Haití en el ala del Colibrí

Apaga la radio, compañera

Cuenta la viuda de Alí Primera que una tarde el cantor llegó a su casa llorando, desconsolado. Pasó rato sin poder articular palabra. Vuelta a la calma, explicó a su mujer que le estaban ‘matando los carajitos en Haití’; los mataba el hambre, los mataba la explotación, los mataba el capitalismo. Ella, con intención de consuelo lo invitó a no preocuparse por aquellos que tan lejos estaban… De allí el verso, luego la canción: ‘No preguntes cuántas veces por segundo mueve las alas el colibrí, pregúntate qué estamos haciendo por Haití’

Vivir en el ala del colibrí

Los haitianos viven convulsionados, como si su tierra fuera el ala de un colibrí. Desde la invasión española, su historia ha estado marcada por relaciones de coloniaje y esclavitud. Con la llegada de Colón, las enfermedades, hambrunas, represiones brutales y masacres diezmaron la población originaria de la isla. Luego España partió en dos la isla, cediendo a Francia el territorio que hoy corresponde a Haití.

Haití proclamó su independencia el 1 de enero de 1804, siendo el primer país de América Latina en acceder a ella.  La Revolución Independentista haitiana marcó para siempre la historia universal: fue la primera vez que un pueblo esclavizado se rebeló y emancipó.

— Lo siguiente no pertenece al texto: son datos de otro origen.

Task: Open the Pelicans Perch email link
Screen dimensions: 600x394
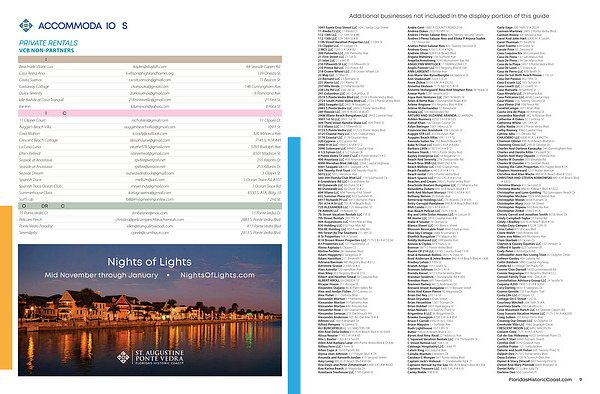Action: [x=150, y=220]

La abolición de la esclavitud en Haití fue determinante para la supresión del comercio transatlántico de personas. No obstante, la recién nacida república no pudo evitar asfixiantes nexos de dependencia con Europa y EEUU.

Siniestra Vecindad

En 1915,  Estados Unidos  invadió militarmente a Haití, so pretexto de cobrar los adeudos del empobrecido territorio caribeño con el City Bank. La salida de las fuerzas extranjeras no se produciría hasta 1934. Para entonces, Washington ya había consolidado una estructura política viciada.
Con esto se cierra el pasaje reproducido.